What to work on: Could you show each line of the records that contains the word "beside"?

Collected data:
○ ○ ○ ○
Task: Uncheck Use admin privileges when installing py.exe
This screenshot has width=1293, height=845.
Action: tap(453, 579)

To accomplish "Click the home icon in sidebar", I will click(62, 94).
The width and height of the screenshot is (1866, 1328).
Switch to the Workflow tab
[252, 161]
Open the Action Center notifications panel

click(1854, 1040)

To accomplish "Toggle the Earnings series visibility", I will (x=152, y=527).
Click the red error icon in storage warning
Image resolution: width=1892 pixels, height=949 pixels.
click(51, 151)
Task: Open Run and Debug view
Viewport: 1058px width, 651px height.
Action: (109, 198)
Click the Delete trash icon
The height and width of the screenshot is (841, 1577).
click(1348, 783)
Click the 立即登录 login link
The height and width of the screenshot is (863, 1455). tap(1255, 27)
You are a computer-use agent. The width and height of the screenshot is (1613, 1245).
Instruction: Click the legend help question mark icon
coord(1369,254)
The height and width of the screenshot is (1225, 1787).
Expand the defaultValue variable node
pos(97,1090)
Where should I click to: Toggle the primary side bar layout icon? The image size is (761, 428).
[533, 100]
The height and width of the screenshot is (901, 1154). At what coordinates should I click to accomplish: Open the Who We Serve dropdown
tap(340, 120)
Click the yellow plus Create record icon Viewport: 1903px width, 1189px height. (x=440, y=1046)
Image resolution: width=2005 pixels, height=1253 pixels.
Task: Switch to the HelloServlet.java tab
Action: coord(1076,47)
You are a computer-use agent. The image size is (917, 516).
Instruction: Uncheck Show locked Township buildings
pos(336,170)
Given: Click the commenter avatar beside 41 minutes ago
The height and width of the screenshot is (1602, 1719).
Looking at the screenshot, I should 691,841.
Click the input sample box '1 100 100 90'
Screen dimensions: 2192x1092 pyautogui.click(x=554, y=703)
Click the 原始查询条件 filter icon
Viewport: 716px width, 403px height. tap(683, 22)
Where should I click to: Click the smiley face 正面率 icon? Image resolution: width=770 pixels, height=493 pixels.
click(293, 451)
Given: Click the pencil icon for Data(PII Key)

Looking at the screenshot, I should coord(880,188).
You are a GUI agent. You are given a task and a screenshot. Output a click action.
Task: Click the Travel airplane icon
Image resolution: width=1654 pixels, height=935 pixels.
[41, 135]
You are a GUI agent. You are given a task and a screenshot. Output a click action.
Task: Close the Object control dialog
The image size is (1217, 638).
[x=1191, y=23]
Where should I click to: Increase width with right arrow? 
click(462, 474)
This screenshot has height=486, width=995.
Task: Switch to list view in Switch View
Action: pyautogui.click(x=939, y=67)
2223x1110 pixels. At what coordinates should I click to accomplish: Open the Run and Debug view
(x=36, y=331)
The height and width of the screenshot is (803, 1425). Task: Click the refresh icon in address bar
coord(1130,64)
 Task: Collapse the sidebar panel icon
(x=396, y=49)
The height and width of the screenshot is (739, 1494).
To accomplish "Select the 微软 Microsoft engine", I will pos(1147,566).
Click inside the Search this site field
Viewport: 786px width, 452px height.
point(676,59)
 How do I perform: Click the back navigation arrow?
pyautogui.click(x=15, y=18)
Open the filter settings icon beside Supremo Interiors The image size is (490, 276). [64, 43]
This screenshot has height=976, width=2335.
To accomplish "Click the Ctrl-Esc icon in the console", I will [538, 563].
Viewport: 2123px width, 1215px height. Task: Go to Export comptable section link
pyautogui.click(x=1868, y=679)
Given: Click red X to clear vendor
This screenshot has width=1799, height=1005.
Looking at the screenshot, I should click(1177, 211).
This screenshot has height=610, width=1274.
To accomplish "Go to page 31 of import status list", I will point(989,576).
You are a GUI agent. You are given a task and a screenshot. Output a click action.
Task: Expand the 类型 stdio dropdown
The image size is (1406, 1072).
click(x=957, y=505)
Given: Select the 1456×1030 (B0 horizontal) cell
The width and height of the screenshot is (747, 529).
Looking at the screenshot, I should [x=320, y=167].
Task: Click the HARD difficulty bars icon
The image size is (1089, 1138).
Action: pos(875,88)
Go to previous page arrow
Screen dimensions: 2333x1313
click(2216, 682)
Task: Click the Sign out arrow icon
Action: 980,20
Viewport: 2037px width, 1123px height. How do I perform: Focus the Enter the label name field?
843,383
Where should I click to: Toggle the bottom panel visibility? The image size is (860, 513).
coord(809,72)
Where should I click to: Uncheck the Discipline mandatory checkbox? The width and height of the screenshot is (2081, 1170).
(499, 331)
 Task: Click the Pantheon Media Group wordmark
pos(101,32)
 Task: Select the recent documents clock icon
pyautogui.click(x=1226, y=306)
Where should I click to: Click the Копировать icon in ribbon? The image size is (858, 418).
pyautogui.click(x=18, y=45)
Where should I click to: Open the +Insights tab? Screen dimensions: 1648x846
○ ○ ○ ○
Exercise response:
Given: Click the commenter avatar beside 41 minutes ago
Open the filter settings icon beside Supremo Interiors The image size is (490, 276). [64, 43]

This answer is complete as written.